EXTRACTED RECORDS -
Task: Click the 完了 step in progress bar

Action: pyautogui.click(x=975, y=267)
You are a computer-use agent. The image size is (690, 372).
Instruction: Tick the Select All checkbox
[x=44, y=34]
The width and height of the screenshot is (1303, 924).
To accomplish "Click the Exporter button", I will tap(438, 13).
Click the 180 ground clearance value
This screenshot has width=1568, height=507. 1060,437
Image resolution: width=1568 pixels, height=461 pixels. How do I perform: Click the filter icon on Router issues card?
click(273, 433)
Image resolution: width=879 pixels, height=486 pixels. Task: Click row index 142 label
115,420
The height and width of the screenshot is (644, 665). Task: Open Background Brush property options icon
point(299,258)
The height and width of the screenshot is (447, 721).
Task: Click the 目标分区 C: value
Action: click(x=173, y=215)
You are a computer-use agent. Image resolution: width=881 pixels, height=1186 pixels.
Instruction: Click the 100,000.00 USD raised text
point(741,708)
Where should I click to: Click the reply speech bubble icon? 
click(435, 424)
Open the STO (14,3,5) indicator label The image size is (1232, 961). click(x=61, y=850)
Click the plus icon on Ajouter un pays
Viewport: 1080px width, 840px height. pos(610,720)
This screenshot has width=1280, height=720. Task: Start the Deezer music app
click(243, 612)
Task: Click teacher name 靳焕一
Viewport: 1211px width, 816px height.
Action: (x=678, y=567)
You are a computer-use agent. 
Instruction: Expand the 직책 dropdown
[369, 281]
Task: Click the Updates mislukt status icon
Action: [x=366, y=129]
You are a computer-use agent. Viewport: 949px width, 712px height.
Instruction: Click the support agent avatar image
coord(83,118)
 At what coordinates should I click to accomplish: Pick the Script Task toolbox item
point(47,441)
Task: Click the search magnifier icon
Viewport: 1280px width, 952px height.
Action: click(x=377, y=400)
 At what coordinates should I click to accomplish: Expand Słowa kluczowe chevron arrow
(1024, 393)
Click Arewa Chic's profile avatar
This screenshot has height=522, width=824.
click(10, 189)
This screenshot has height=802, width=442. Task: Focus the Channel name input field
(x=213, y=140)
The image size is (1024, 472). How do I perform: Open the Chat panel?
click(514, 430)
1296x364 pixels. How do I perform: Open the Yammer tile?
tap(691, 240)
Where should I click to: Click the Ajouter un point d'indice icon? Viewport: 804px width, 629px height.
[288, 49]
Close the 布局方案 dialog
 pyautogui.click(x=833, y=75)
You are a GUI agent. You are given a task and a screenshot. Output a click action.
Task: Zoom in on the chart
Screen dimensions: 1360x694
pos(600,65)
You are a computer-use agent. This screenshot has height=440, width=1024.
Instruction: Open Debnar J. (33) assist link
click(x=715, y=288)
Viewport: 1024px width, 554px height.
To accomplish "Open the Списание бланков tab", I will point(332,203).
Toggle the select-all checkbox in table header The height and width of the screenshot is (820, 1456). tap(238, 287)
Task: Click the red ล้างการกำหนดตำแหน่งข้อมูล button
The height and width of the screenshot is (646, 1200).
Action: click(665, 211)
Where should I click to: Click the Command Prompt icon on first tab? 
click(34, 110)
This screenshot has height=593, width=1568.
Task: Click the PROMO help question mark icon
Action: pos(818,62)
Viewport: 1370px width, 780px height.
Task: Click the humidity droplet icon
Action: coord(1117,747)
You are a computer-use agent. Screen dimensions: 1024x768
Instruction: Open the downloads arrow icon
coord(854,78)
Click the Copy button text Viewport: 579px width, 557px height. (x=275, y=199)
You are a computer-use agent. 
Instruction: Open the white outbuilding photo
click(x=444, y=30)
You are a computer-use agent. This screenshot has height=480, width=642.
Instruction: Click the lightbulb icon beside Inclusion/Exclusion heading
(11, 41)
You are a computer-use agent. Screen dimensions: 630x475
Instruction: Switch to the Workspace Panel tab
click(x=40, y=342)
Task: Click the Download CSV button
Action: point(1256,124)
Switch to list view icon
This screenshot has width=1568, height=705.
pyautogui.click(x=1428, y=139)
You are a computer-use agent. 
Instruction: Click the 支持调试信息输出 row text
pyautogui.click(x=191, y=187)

TO DO -
Check each line of the entries for "will" and copy those that have it.

TASK SOLUTION -
To accomplish "Click the Exporter button", I will tap(438, 13).
To accomplish "Open the Списание бланков tab", I will point(332,203).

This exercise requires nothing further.